Bare-shaft tuning rewards a consistent shot, so an inconsistent group is often form, not equipment. See a USA Archery coach or a reputable pro shop if: your bare shafts and fletched arrows will not converge after reasonable nocking-point and rest changes; a persistent left/right difference points to a spine mismatch you are unsure how to resolve; or your groups wander shot to shot. A coach can confirm whether the issue is your form or your setup, verify the right arrow spine for you, and help with adjustments that are easy to get wrong on your own.

A reminder on accuracy: the directional relationships above (high/low → nocking point, left/right → rest then spine) are the standard, well-established conventions, but the exact spine value, point weight, and draw weight for your arrow depend on your specific setup. For those numbers, use the manufacturer’s spine chart, the Custom Arrow Builder, or a coach — never a guessed figure.

What is bare-shaft tuning?

Bare-shaft tuning compares the flight of an unfletched (bare) shaft to your normal fletched arrows. Because the bare shaft has no fletching to steer it, it exaggerates tuning errors, so where it lands relative to the fletched group tells you how to adjust the nocking point, rest, or arrow spine until the two group together.

What distance should I bare-shaft tune at?

A moderate distance works best — many archers start around 10 to 20 yards. Close enough that you can group consistently, far enough that the bare shaft has room to show a difference from the fletched arrows. Begin at the shorter end and confirm at a slightly longer distance as the tune improves.

What does it mean if the bare shaft hits left or right of the fletched group?

A left/right difference points to a horizontal issue: rest/centershot, or arrow spine mismatched to your draw weight and arrow length. Adjust the rest in small steps first; if the difference persists, the likely cause is spine. Confirm spine against the manufacturer chart or the Custom Arrow Builder rather than guessing.

What does it mean if the bare shaft hits high or low?

A high or low bare shaft (often entering the target nose-up or nose-down) is a vertical issue — usually the nocking point, and sometimes rest height. Move the nocking point a small amount toward the fletched group, change only one thing, and re-shoot.

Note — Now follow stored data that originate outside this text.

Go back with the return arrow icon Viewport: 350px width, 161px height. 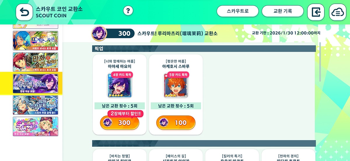[24, 12]
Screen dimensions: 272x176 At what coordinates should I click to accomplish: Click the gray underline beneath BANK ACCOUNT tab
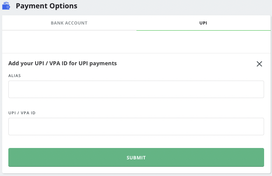(x=69, y=31)
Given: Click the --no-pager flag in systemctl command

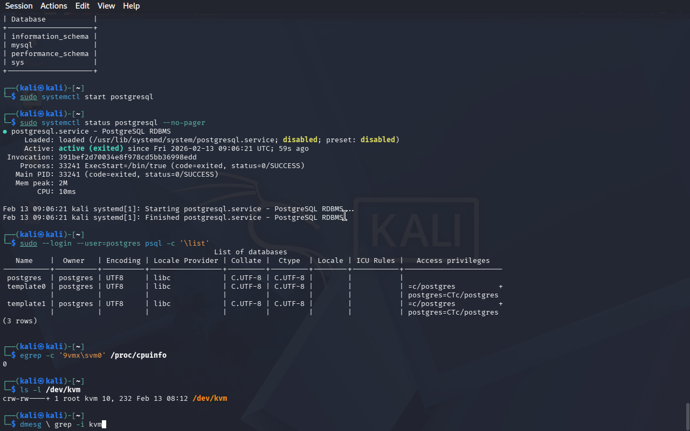Looking at the screenshot, I should point(184,123).
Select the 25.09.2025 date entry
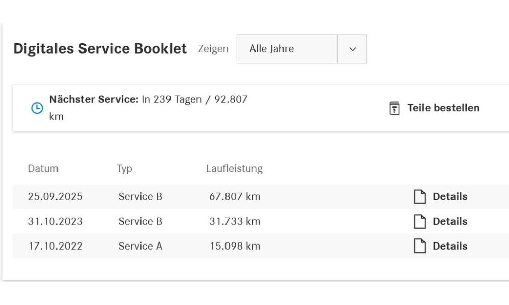The width and height of the screenshot is (509, 305). point(55,197)
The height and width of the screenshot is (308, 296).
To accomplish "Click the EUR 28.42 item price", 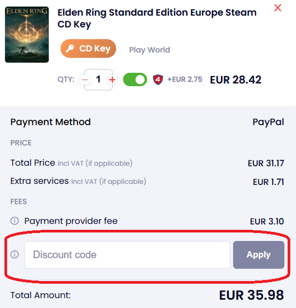I will pyautogui.click(x=235, y=80).
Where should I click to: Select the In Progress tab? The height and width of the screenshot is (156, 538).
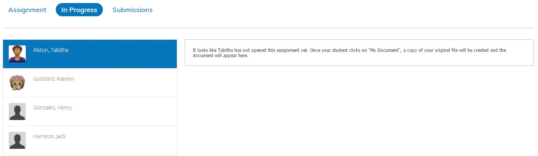coord(79,10)
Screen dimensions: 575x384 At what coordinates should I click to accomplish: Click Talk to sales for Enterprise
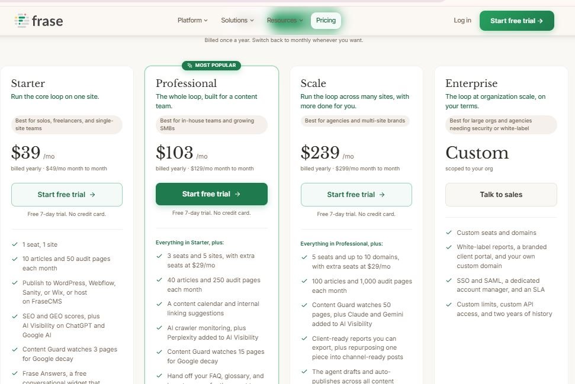coord(501,195)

How is bare-shaft tuning different from paper tuning?

Paper tuning reads the tear an arrow makes through paper a few feet away, showing flight right off the bow. Bare-shaft tuning compares grouping downrange at a moderate distance. They complement each other: paper tuning gives a quick close-range read, and bare-shaft tuning confirms the tune over distance. Many archers use both.

Why does spine matter so much in bare-shaft tuning?

Spine is the arrow's stiffness, and it must match your draw weight, arrow length, and point weight so the arrow flexes and recovers correctly. A bare shaft has no fletching to hide a spine mismatch, so a persistent left/right difference usually means the spine is off. Confirm the correct spine with a manufacturer chart or the Custom Arrow Builder.